I remember the first time I encountered Stargate as if it were yesterday. It was the summer of 2009, and I had just returned home from school, burned out and burdened with worries: achingly unspoken crushes, friendships that were changing beyond recognition, and exams that would determine the course of my life (or so I thought back then). I switched on the television and stumbled across a scene that captured my heart. There was a man, in a place that looked at once ancient and futuristic, who was in the process of losing his mind – not only memory and skill, but his entire sense of self. In his life he had been abrasive, even cruel, it seemed – but his friends were kind, and they were loyal, and they cared. They fought tooth and nail to cure him and, when all options had been exhausted, to take him to a place that would give him a day of mental clarity, surrounded by loved ones, before the end.
That man was Dr Rodney McKay, the episode was ‘The Shrine’, and the series was Stargate Atlantis. I had fallen hard on all counts. The second my mum came home from work, I started babbling about this incredible show and this amazing character, and it wasn’t long before she was hooked too. She had introduced me to Star Trek and Star Wars when I was very young, and it felt fitting that I could now introduce her to something that I had loved and discovered. Better still that we could discover the lion’s share of the series together. Every day, after dinner and before homework, we would travel through the stargate in our living room through to the Pegasus Galaxy, and spend time with a cast of characters who were fast beginning to feel like friends.

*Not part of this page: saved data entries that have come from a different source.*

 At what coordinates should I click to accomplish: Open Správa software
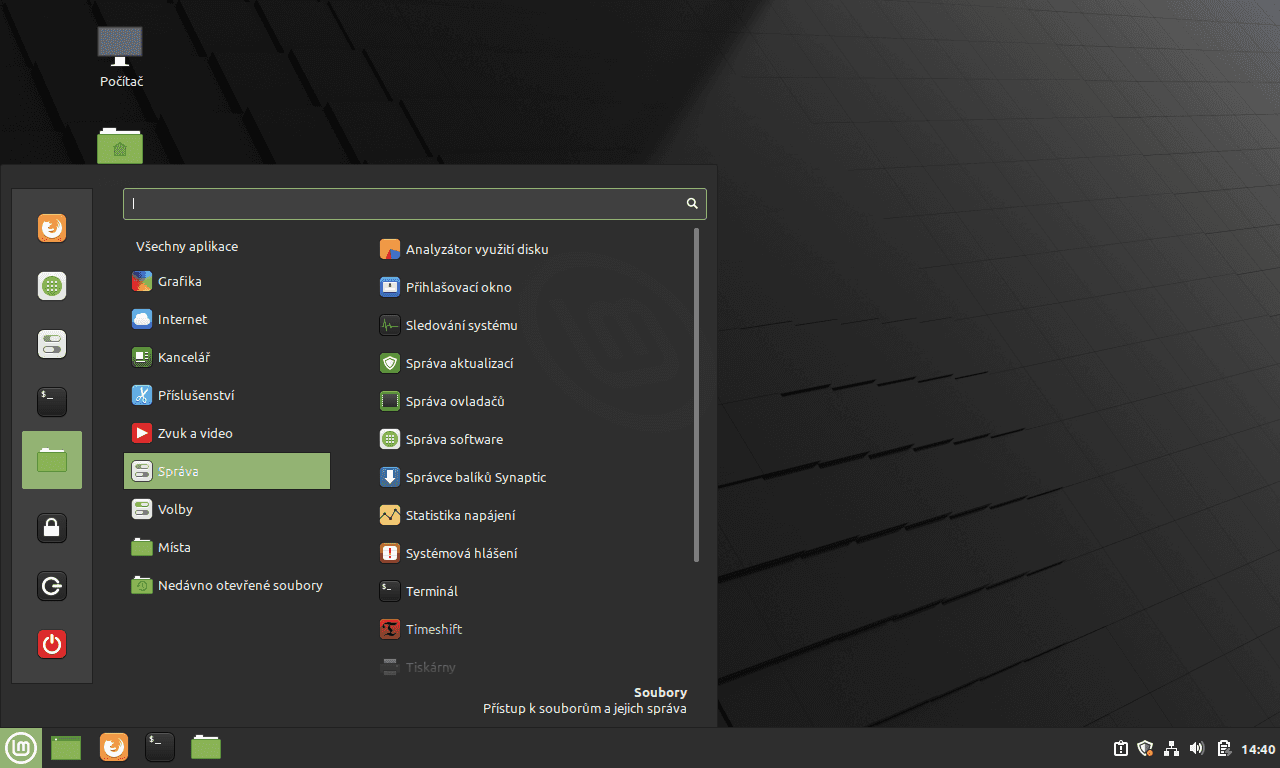click(452, 439)
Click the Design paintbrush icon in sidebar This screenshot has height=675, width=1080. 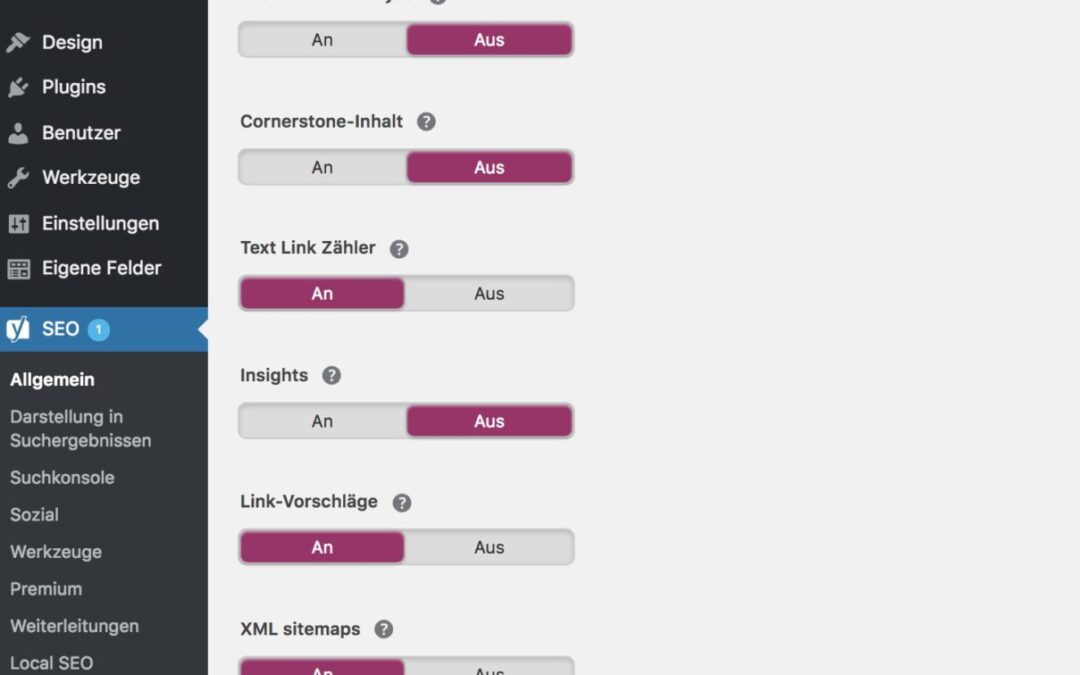click(18, 42)
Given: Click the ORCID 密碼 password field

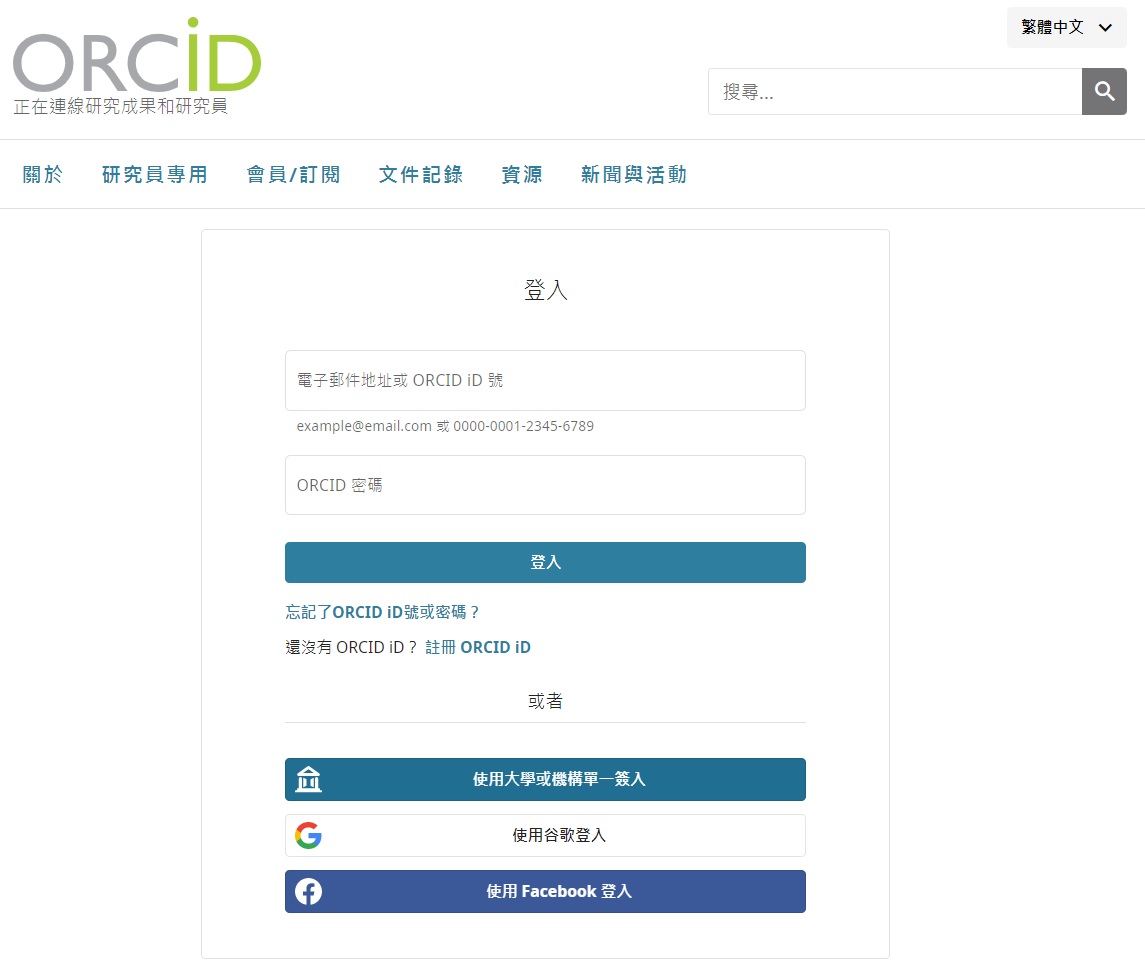Looking at the screenshot, I should click(545, 485).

The show found me in a time of uncertainty, and it found me again in a time of even greater need: the year of our Lord COVID-19. When the UK locked down in March 2020, Stargate Atlantis provided sanctuary and salvation in the way that only one’s most beloved stories truly can – and I’m forever grateful to the cast and crew for a lifetime’s worth of adventure. Nostalgia might have sanded down the show’s rough edges and cemented over its pitfalls, but it’s still a gangbusters bit of sci-fi by any measure. The longevity of SGA, and the legacy of the franchise as a whole, prove that these stories and these characters – like the stargates themselves – can be buried in obscurity for a long time before being dusted off and rediscovered, as powerful as ever.